- Opening Delimiter -

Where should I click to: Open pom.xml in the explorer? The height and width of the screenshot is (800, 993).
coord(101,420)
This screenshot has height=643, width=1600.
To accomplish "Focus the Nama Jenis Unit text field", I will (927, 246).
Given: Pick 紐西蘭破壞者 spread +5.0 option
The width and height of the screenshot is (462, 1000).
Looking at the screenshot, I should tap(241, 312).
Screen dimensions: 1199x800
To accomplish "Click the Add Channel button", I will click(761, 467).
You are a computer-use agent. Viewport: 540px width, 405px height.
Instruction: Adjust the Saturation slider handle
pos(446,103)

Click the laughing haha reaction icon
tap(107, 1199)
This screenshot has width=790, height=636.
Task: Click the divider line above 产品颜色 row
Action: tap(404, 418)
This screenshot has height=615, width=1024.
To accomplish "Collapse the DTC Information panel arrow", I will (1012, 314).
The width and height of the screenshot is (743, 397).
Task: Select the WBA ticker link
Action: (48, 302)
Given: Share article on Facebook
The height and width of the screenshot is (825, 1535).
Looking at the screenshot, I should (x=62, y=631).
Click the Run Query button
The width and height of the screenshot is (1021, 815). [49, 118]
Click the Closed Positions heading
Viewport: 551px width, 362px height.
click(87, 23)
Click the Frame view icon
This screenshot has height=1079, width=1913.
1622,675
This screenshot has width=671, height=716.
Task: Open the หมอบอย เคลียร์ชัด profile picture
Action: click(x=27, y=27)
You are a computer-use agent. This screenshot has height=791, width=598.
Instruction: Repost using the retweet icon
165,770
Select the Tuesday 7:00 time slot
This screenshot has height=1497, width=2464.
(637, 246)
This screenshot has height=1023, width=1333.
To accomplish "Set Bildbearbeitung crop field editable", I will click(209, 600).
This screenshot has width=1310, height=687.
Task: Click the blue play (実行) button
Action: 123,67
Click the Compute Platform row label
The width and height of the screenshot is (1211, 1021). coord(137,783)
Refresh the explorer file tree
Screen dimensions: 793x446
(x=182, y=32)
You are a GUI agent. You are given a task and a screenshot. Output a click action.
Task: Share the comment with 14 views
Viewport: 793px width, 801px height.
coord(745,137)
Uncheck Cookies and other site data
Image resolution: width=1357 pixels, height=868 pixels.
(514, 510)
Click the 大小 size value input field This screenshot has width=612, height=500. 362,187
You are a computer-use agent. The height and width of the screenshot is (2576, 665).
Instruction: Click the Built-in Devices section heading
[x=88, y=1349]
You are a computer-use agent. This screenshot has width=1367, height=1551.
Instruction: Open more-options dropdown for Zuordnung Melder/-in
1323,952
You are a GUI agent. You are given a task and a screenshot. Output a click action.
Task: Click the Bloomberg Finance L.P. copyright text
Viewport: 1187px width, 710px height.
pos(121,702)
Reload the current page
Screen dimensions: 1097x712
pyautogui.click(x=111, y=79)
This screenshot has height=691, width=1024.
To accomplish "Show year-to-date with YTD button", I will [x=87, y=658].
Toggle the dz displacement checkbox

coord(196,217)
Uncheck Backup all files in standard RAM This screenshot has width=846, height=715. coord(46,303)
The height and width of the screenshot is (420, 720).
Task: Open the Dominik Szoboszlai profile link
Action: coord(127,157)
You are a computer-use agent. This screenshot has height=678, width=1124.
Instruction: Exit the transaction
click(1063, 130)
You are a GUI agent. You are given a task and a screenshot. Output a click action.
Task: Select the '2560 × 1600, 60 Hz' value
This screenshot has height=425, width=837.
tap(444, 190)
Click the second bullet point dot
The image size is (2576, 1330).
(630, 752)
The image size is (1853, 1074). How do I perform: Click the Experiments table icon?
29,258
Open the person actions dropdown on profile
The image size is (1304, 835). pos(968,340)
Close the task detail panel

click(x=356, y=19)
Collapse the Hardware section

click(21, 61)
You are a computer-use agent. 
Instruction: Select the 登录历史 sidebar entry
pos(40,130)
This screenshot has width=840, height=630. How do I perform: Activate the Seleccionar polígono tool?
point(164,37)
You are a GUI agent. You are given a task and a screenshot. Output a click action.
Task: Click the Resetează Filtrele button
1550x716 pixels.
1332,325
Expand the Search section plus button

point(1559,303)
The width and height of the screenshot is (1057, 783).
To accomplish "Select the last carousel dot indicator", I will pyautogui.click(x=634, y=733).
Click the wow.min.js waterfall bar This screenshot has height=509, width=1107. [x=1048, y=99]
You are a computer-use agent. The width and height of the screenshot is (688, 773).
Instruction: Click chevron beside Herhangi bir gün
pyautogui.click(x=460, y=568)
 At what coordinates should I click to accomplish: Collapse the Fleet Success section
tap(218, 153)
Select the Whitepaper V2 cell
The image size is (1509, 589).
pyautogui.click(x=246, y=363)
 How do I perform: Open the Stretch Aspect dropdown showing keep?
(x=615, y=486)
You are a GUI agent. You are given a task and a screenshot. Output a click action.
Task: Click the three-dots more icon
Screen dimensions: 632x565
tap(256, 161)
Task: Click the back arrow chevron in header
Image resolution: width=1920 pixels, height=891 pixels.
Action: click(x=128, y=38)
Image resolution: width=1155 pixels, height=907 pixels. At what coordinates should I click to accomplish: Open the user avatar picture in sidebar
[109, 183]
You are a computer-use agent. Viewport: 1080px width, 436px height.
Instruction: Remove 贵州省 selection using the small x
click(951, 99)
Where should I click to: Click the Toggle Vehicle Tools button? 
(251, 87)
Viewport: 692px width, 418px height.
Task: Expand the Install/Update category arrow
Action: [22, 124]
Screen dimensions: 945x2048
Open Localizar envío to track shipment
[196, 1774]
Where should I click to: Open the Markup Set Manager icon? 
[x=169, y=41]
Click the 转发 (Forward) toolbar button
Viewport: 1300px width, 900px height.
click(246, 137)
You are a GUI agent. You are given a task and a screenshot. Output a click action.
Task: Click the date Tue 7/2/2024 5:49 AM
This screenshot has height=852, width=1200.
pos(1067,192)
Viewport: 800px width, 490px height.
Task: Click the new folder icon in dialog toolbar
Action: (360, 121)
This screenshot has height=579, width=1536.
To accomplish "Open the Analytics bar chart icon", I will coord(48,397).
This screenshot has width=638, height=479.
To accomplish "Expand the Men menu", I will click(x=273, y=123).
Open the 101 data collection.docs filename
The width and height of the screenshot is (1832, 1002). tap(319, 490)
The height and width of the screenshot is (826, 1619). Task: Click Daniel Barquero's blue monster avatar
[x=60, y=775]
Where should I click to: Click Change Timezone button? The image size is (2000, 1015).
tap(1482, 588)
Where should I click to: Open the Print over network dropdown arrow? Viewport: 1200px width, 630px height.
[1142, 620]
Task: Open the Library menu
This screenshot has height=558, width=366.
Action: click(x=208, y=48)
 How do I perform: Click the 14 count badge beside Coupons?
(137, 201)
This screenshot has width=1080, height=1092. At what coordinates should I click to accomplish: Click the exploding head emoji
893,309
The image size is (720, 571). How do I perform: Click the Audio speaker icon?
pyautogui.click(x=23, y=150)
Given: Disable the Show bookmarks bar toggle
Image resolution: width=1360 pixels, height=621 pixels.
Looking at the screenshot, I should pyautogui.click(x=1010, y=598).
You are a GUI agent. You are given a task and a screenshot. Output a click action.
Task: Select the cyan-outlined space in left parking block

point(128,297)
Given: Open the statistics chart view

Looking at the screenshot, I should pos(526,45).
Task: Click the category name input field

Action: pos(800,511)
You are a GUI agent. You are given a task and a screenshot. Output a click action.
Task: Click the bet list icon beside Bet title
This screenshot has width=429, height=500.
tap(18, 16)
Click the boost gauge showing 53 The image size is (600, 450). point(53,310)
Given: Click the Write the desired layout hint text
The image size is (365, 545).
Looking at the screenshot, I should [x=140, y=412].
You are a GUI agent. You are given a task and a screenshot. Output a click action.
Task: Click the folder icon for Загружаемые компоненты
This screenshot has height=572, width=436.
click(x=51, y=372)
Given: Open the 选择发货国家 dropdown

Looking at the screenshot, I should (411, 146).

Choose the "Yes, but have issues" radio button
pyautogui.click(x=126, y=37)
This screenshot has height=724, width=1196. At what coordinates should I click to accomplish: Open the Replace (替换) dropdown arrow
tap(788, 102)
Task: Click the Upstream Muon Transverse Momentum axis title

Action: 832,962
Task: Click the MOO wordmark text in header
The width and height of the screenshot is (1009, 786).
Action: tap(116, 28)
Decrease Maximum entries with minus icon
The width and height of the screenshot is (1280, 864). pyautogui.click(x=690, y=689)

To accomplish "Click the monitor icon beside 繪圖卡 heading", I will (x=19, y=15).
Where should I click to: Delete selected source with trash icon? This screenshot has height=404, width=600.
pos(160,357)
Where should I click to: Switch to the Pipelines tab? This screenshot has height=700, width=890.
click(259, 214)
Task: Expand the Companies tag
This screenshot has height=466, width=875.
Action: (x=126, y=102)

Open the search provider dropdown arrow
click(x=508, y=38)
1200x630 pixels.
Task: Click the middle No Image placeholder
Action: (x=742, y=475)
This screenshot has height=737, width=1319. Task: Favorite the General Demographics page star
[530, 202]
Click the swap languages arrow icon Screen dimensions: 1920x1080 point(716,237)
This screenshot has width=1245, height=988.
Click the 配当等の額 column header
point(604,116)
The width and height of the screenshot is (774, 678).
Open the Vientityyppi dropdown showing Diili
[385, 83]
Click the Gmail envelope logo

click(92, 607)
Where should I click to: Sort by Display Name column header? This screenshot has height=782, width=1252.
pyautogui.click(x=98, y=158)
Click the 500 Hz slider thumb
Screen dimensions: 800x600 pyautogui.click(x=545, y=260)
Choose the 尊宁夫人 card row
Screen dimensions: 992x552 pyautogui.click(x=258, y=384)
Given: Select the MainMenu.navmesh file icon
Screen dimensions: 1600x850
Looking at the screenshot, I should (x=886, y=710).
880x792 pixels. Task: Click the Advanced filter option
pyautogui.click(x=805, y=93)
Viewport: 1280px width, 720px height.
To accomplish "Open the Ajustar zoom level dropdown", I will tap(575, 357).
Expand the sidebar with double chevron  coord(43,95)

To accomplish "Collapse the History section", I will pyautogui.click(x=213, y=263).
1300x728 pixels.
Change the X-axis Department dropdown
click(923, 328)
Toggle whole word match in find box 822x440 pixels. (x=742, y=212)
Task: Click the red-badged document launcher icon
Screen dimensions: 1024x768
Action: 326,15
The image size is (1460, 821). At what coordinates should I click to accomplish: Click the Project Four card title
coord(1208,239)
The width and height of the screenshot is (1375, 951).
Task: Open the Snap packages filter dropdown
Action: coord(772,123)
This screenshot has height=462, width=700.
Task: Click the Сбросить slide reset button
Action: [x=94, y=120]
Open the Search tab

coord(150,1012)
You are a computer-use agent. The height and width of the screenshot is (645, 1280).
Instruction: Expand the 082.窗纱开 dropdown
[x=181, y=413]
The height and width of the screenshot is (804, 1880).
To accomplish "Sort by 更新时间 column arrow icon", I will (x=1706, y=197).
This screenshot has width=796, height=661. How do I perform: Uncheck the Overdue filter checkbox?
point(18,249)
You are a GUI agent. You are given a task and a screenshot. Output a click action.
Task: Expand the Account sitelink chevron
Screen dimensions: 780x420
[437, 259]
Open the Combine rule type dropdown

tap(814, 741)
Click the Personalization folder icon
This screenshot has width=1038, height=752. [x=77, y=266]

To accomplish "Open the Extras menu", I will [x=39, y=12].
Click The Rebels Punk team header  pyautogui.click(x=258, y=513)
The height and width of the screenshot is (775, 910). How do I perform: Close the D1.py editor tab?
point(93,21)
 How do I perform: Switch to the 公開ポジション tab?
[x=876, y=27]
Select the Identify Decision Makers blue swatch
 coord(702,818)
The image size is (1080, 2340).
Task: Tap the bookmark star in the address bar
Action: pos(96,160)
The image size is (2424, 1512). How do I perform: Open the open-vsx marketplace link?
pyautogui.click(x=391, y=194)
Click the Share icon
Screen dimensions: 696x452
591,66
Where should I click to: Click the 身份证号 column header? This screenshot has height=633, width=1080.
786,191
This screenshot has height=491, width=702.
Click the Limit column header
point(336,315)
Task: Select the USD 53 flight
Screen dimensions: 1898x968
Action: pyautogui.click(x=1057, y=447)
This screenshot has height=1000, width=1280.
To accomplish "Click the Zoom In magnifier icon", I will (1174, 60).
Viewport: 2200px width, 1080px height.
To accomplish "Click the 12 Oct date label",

- Closing Delimiter -

Without changing anything, quote the lines from the top of the data to the line that contains "Select the Tuesday 7:00 time slot", including that line.

**Answer below**:
Where should I click to: Open pom.xml in the explorer? The height and width of the screenshot is (800, 993).
coord(101,420)
This screenshot has height=643, width=1600.
To accomplish "Focus the Nama Jenis Unit text field", I will (927, 246).
Given: Pick 紐西蘭破壞者 spread +5.0 option
The width and height of the screenshot is (462, 1000).
Looking at the screenshot, I should tap(241, 312).
Screen dimensions: 1199x800
To accomplish "Click the Add Channel button", I will click(761, 467).
You are a computer-use agent. Viewport: 540px width, 405px height.
Instruction: Adjust the Saturation slider handle
pos(446,103)

Click the laughing haha reaction icon
tap(107, 1199)
This screenshot has width=790, height=636.
Task: Click the divider line above 产品颜色 row
Action: tap(404, 418)
This screenshot has height=615, width=1024.
To accomplish "Collapse the DTC Information panel arrow", I will (1012, 314).
The width and height of the screenshot is (743, 397).
Task: Select the WBA ticker link
Action: (48, 302)
Given: Share article on Facebook
The height and width of the screenshot is (825, 1535).
Looking at the screenshot, I should (x=62, y=631).
Click the Run Query button
The width and height of the screenshot is (1021, 815). [49, 118]
Click the Closed Positions heading
Viewport: 551px width, 362px height.
click(87, 23)
Click the Frame view icon
This screenshot has height=1079, width=1913.
1622,675
This screenshot has width=671, height=716.
Task: Open the หมอบอย เคลียร์ชัด profile picture
Action: click(x=27, y=27)
You are a computer-use agent. This screenshot has height=791, width=598.
Instruction: Repost using the retweet icon
165,770
Select the Tuesday 7:00 time slot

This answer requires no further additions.